Increased Tobacco Taxation Associated With Decreased Consumption and Bladder Cancer Incidence.
Introduction: The temporal relationship between smoking exposure and bladder cancer (BC) diagnosis remains ill defined. This study aims to cross-correlate and temporally associate changes in US tobacco tax and consumption with BC incidence.
Methods: US tobacco consumption, tobacco tax data, and BC incidence rates from 1975 to 2019 were retrieved. A cross-correlation lag time for tobacco tax and consumption on BC incidence was calculated while controlling for national health expenditure.

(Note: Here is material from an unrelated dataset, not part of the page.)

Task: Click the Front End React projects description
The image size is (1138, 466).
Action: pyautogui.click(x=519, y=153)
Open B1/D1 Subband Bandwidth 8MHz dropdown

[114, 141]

Proxied lag weighted semi-log linear models were used to determine the rate of change in BC incidence rates associated with a 1% change in tobacco tax percentages on a national and state level.
Results: A 1% increase in tobacco tax was associated with a 1.77% decrease in BC incidence over a 6-year period (R2 = 0.9687, P = .00044). Twenty-two states had a statistically significant decline in BC incidences correlated with increasing tobacco taxation. Reduction in BC incidence > 0.5% was observed in states along the western and eastern US borders. Montana, Utah, Nebraska, Arkansas, and Tennessee did not have decreasing BC incidences from tobacco tax increases. California had the most drastic decline in BC incidence (1.98%). Nationally, tobacco consumption decrease in 1 pack per capita was associated with a 0.47% decrease in BC incidence over a 28-year period (R2 = 0.984, P = .00011).
Conclusions: Declining US tobacco consumption may indicate significant reduction in BC incidence through 2047. Primary prevention through adaptation of state-legislated tax changes may contribute to a reduction in BC incidence in states lying within the Central United States. A national tobacco tax initiative can be considered given the improvement in population health.